Keesokan harinya kami mengunjungi daerah Bintan
Resort di Lagoi. Kami tidak menginap di sini karena tarifnya sebagian besar di
atas 150 SGD per malam. Di sini ada resor-resor internasional seperti grup Banyan
Tree, Club Med, dan sebagainya. Salah satu yang paling terkenal adalah Bintan
Lagoon Resort yang menawarkan sea view golf yang disebut-sebut padang golf
terindah di Asia Tenggara.
Sebagian resor ini menawarkan penyeberangan langsung
dari dan ke Singapura dengan loket imigrasi tentunya. Penyeberangan dari
Singapura ke Lagoi ditempuh kurang dari 1 jam saja, sehingga banyak pula yang
menawarkan fasilitas meeting room yang dapat dipakai pada hari kerja oleh
pengunjung dari negeri tetangga tersebut. Letak Bintan yang sangat dekat dengan
negara tetangga Singapura dan Malaysia ini juga menjadi salah satu aset yang
dioptimasi oleh pemerintah setempat.
Pulau
Penyengat
Kunjungan ke Bintan tidak lengkap tanpa kunjungan ke
pulau Penyengat, bahkan ada yang bilang belum ke Bintan kalau belum ke
Penyengat. Tampaknya tidak berlebihan karena di sinilah dapat kita saksikan sisa-sisa
bukti kebesaran kerajaan Melayu di masa lalu. Pulau Penyengat sangat dekat dari
Tanjungpinang, dari dermaga tinggal menyeberang dengan perahu angkut (Pongpong)
bertarif Rp 5.000 sekali jalan.
Begitu menginjakkan kaki di pulau Penyengat kita
seolah dikelilingi nuansa kuning, dan tentu saja destinasi yang paling tersohor
di sini adalah Masjid Sultan Riau yang sering juga disebut Mesjid Penyengat.

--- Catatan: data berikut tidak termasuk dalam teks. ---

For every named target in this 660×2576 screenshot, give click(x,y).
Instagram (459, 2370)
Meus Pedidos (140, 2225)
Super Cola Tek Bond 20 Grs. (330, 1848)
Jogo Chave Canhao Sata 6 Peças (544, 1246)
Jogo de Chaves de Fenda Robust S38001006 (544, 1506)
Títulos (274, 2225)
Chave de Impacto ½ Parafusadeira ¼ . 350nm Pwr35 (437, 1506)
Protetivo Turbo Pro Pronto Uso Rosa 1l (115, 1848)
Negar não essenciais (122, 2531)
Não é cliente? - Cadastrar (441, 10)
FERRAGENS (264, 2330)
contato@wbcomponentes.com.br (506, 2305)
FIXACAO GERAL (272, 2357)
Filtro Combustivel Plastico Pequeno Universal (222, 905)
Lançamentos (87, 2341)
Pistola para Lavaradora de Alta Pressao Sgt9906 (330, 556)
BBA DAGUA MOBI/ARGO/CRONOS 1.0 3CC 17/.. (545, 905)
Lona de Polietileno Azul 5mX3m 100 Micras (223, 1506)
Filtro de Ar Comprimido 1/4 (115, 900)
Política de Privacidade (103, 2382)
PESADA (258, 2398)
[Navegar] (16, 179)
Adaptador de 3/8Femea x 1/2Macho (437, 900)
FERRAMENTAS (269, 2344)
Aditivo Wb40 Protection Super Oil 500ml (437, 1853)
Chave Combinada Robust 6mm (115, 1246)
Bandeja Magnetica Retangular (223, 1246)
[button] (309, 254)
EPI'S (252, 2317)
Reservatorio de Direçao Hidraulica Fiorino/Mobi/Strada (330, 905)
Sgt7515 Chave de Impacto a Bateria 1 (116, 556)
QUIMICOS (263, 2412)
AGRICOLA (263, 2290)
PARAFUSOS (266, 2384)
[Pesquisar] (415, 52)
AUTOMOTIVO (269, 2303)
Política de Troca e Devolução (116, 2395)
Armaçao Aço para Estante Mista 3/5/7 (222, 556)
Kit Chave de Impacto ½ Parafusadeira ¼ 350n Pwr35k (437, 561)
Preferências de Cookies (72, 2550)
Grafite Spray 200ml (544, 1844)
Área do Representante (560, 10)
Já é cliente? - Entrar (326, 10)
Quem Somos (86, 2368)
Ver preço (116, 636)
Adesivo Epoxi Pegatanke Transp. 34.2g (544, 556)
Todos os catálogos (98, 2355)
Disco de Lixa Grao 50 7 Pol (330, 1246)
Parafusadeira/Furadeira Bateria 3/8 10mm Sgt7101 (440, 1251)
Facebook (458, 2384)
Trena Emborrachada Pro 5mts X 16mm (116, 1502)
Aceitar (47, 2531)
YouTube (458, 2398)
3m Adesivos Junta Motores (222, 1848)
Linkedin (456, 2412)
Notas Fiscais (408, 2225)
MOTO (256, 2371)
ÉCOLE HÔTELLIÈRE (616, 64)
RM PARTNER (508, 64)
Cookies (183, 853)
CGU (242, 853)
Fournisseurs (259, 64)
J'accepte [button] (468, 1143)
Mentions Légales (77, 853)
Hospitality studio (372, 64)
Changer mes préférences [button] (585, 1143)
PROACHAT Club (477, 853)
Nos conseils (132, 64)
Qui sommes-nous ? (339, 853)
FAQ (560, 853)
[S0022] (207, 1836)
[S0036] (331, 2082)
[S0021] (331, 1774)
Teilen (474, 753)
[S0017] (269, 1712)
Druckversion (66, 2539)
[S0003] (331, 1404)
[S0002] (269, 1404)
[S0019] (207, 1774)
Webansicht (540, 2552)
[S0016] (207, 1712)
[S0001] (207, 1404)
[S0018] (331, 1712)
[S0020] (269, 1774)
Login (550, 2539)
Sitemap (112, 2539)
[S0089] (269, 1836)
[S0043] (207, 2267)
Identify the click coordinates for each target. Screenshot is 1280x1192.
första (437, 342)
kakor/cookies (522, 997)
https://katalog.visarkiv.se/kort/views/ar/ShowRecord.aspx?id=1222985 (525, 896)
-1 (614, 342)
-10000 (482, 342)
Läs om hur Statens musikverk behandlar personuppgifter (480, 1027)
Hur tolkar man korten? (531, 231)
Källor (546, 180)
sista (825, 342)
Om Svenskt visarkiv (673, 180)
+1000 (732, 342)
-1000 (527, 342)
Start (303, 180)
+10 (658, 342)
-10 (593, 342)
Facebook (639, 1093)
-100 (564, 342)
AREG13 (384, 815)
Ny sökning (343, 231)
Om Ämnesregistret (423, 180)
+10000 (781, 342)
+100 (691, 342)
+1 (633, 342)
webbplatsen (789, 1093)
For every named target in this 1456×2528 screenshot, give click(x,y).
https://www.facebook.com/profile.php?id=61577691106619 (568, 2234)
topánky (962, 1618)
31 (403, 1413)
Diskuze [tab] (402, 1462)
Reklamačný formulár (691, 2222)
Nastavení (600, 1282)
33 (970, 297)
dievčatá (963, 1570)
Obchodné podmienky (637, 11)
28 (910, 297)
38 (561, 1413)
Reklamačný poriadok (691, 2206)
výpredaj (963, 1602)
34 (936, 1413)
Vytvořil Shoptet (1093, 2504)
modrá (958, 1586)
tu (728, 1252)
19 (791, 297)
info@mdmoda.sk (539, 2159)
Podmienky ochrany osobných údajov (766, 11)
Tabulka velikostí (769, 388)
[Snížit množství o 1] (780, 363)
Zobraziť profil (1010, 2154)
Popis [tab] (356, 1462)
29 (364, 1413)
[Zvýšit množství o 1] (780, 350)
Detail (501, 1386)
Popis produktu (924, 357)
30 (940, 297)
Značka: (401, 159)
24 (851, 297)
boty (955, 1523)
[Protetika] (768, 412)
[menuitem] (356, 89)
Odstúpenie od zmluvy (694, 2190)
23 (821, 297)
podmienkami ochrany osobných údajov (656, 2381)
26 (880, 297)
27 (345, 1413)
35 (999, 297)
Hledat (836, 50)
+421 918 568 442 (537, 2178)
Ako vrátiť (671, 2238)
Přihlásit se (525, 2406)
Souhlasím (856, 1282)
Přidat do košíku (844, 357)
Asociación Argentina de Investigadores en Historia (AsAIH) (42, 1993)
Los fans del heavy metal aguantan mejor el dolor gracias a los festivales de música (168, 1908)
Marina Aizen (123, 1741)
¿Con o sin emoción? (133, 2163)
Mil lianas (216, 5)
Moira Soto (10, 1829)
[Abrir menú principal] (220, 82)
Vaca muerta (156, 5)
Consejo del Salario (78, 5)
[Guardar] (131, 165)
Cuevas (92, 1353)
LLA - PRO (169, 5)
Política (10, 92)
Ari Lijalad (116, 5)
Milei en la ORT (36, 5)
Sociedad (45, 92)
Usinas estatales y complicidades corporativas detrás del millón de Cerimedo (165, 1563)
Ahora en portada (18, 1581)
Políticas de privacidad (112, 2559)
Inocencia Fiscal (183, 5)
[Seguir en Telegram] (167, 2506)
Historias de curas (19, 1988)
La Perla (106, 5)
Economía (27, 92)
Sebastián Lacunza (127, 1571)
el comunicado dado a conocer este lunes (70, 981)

Mesjid ini salah satu kebanggaan bangsa Melayu yang dibangun atas prakarsa Raja
Abdurrahman (Yang Dipertuan Muda Riau VII) pada 1 Syawal 1249 H (1832 M). Konon
mesjid ini dibangun menggunakan putih telur sebagai perekat dan kuning telur
dalam catnya.
Kunjungan ke mesjid ini sangat penting bagi mereka
yang ingin mengagumi kebudayaan Melayu. Di sini masih tersimpan kitab-kitab
kuno serta yang paling menarik adalah kitab Alquran tulisan tangan. Kemegahan
mesjid kuning yang menjadi ikon pulau Penyengat ini sudah terlihat dari pantai
Tanjungpinang.
Wilayah kepulauan Riau pada masa lalu adalah salah
satu perairan yang penting dalam lalu lintas perdagangan internasional. Banyak
pedagang dari berbagai negera, tidak hanya Asia, tetapi juga Timur Tengah dan
Eropa, yang singgah ke pulau Penyengat untuk mengisi persediaan air tawar.
Pulau mungil berukuran 2.500 x 750 meter ini dapat
dikelilingi dalam waktu 1 jam dengan becak motor (bemor) yang merupakan
fasilitas pariwisata yang tersedia di sana. Tarif naik bemor Rp 25.000 per jam membawa
kita ke obyek-obyek wisata seperti Makam Engku Putri Raja Hamidah, Makam Raja
Haji Fisabillilah, Makam Raja Jakfar, Makam Raja Abdurrahman, dan Balai Adat
Indra Perkasa. Pada dinding Balai Adat ini kita dapat melihat teks lengkap
Gurindam Dua Belas serta foto tokoh-tokoh Melayu di masa lalu termasuk yang
turut berjuang melawan VOC. Kunjungan yang singkat ke pulau mungil ini adalah
kunjungan yang padat dan kaya dengan budaya dan sejarah.
Tanjungpinang
Ibukota propinsi Kepri ini tak kalah menariknya dan penting
untuk dikunjungi. Di sini kita dapat melihat pembauran budaya Melayu dan
Tionghoa yang kental. Anak-anak mengenakan seragam sekolah khas Melayu dan
encim-encim berbahasa Hokkian adalah pemandangan sehari-hari. Mesjid yang agung
berpadu dengan wihara nan megah juga tak jarang ditemui.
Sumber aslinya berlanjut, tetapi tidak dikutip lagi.